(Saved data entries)
:::

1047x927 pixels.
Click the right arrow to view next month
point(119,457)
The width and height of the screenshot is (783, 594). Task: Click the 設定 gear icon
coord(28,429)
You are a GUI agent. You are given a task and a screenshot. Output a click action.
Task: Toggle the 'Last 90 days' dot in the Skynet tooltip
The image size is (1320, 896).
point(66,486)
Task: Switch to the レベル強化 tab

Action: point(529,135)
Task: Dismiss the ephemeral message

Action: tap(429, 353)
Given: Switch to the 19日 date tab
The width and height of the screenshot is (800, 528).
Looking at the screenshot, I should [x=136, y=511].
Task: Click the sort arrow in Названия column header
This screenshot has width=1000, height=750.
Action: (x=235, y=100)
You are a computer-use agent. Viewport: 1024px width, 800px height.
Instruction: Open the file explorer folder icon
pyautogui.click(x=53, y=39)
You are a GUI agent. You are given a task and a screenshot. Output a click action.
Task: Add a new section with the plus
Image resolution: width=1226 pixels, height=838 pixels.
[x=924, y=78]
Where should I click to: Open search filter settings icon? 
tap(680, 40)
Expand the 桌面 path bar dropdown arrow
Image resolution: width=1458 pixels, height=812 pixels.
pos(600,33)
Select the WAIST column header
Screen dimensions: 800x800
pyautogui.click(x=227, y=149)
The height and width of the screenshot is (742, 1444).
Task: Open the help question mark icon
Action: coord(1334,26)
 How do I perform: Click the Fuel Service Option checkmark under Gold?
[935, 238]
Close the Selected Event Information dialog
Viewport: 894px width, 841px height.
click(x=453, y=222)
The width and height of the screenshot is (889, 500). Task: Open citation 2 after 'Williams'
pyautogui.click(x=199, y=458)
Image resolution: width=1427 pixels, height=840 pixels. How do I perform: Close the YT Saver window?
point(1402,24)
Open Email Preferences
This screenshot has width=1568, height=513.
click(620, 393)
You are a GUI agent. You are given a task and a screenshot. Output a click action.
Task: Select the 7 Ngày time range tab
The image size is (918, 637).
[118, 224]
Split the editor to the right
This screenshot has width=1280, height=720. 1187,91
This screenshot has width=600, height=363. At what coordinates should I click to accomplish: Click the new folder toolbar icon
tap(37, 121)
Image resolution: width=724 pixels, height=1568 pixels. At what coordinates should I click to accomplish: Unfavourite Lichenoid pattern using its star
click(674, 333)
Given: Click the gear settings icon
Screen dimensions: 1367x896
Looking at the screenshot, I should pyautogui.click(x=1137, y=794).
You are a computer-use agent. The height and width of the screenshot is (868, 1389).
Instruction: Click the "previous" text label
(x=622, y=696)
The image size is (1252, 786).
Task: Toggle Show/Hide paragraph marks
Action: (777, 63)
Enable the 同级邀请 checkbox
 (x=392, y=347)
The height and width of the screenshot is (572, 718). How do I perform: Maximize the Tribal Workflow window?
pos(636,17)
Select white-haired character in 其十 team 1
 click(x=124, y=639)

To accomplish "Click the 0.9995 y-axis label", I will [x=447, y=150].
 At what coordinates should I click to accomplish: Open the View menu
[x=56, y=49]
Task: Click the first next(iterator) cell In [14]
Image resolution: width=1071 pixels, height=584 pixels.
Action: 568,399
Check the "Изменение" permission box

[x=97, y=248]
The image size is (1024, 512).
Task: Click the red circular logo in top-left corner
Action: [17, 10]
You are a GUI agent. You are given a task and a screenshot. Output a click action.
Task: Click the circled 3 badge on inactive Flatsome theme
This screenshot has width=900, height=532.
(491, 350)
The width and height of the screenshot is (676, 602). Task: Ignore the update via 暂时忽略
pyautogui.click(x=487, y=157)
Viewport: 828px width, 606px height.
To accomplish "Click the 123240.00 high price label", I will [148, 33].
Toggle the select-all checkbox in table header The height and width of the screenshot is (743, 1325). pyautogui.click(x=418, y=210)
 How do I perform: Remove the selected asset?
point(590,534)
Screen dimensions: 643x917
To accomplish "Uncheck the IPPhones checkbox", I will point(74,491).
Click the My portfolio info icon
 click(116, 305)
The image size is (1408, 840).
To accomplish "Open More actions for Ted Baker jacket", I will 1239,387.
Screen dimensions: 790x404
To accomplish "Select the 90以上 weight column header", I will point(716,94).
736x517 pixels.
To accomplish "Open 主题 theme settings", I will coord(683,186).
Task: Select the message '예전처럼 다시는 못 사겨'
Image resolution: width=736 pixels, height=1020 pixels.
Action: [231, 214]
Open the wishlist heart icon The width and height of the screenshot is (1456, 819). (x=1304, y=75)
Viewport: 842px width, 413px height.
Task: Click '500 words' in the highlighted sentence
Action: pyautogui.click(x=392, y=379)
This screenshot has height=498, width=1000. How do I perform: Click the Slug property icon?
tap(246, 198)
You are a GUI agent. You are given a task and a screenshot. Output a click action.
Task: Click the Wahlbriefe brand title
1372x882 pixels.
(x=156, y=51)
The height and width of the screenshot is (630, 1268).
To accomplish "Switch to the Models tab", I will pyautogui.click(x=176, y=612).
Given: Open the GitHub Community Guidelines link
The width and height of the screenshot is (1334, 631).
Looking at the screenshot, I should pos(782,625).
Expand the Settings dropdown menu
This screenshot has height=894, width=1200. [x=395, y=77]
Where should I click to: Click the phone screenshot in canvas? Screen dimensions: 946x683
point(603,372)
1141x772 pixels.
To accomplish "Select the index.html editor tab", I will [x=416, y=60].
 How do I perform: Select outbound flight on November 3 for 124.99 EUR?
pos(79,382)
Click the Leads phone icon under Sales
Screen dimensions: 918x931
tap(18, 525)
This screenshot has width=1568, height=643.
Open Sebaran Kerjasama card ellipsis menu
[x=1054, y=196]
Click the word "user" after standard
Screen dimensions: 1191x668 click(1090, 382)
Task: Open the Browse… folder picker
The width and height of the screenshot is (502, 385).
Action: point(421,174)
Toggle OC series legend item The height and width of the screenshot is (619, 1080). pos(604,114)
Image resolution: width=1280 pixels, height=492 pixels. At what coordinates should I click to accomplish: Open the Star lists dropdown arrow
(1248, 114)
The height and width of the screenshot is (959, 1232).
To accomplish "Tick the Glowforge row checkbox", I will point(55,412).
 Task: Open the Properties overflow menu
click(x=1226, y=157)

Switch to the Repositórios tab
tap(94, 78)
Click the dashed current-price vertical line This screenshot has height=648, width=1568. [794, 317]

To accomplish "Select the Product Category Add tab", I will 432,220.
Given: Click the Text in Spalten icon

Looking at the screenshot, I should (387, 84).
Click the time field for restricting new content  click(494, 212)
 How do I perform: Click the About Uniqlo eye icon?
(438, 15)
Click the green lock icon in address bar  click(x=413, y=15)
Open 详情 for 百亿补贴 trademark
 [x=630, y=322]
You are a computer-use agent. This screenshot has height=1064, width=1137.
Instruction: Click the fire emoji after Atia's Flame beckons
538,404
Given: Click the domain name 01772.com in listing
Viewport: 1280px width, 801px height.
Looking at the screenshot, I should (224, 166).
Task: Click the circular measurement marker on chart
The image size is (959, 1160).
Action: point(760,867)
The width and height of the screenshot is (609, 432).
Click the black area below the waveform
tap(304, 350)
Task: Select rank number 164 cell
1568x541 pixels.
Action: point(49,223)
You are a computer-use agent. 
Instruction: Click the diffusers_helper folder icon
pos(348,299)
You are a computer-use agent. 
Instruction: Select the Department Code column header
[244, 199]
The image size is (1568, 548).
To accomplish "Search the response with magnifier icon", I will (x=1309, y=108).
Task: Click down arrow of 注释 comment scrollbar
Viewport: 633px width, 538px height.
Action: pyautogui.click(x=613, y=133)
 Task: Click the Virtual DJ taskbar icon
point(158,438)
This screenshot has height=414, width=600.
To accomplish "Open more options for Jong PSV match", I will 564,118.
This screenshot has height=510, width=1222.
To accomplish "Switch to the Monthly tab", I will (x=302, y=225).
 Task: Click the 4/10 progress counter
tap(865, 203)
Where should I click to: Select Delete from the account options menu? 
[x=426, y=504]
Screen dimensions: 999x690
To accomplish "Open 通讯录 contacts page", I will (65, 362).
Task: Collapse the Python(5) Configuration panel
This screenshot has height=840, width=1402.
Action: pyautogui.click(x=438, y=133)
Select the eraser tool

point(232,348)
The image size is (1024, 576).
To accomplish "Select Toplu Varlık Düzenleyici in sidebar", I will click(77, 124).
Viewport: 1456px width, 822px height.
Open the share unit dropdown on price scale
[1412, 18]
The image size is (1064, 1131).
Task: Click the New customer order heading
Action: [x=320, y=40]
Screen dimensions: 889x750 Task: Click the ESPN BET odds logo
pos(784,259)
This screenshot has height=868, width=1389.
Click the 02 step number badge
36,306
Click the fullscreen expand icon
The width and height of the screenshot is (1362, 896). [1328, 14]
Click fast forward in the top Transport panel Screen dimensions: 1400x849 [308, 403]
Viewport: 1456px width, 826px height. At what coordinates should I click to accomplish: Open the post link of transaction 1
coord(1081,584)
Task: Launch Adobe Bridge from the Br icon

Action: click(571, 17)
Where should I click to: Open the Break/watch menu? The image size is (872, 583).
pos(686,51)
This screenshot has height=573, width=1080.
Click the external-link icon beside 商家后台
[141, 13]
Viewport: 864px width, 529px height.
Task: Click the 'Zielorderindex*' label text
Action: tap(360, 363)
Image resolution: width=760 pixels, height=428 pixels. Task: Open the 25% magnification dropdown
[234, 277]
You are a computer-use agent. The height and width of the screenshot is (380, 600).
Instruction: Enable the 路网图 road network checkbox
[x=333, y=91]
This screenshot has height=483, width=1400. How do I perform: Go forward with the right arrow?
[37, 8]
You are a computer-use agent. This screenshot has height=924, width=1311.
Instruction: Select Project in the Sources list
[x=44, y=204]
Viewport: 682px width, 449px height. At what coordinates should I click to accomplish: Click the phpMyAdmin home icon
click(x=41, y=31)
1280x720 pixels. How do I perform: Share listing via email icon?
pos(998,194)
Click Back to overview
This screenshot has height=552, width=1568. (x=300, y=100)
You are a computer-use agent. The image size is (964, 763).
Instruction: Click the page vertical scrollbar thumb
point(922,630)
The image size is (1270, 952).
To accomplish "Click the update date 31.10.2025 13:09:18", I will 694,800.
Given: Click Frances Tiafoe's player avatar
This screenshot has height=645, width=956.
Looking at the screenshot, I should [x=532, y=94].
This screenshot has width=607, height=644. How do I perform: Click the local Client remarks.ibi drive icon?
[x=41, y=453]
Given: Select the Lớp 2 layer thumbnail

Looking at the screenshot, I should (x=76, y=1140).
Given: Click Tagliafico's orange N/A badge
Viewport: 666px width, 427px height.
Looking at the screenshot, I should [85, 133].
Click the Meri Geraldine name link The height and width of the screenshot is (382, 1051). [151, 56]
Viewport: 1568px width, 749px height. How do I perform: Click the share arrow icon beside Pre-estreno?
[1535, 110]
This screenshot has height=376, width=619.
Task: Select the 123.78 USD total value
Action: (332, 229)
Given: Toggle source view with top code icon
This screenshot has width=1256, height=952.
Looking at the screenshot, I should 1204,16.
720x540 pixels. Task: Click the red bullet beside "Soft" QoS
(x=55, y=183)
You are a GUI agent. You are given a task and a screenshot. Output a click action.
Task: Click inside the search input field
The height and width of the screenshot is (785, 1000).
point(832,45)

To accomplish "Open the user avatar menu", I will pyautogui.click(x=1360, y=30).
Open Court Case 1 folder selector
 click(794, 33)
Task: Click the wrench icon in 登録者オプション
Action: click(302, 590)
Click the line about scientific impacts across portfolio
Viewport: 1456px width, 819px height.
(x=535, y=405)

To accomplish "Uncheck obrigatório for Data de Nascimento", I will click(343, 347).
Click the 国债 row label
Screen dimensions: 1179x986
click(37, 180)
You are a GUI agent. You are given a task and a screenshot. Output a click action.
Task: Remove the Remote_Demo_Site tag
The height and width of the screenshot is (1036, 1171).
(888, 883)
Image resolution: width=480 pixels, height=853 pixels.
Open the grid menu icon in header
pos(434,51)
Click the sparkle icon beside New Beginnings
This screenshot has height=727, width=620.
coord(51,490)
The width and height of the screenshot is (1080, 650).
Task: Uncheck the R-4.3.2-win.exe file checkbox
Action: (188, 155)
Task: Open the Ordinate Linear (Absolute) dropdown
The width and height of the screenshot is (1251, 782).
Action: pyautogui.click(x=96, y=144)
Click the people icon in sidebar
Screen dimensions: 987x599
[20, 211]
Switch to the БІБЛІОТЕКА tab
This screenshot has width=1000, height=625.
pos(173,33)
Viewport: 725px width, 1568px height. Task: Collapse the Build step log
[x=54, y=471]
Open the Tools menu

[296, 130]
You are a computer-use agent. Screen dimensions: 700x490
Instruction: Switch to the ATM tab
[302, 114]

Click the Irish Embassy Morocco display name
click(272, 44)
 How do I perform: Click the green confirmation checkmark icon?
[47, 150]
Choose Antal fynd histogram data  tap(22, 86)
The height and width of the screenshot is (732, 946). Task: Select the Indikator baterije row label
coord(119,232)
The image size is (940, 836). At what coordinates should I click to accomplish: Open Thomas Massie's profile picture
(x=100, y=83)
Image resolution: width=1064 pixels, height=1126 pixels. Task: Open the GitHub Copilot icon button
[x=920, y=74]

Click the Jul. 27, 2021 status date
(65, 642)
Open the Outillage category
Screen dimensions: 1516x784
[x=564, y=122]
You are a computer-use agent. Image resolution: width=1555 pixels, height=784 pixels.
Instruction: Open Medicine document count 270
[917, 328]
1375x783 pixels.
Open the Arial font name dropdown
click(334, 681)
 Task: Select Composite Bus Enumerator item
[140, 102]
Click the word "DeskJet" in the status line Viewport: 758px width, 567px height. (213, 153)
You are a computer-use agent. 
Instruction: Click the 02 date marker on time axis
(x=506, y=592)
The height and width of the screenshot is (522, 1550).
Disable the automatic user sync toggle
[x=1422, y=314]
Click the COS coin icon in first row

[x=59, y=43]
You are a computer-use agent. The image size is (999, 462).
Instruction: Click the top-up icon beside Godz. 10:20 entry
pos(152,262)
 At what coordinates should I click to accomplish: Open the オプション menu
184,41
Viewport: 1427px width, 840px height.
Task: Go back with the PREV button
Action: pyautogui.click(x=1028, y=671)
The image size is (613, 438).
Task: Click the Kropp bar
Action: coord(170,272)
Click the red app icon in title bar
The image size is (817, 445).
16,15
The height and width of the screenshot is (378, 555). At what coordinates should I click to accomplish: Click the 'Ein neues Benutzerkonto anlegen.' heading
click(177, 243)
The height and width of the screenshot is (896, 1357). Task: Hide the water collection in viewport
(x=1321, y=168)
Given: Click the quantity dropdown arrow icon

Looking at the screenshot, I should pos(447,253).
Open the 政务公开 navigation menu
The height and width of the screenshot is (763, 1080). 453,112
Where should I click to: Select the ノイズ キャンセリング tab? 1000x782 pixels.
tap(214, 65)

:::

• Goal of the exercise
Please copy the line that holds "Given: Click the quantity dropdown arrow icon" and each line under it through the last line above, exactly as they stand, adding nothing.

• Completed task
Given: Click the quantity dropdown arrow icon

Looking at the screenshot, I should pos(447,253).
Open the 政务公开 navigation menu
The height and width of the screenshot is (763, 1080). 453,112
Where should I click to: Select the ノイズ キャンセリング tab? 1000x782 pixels.
tap(214, 65)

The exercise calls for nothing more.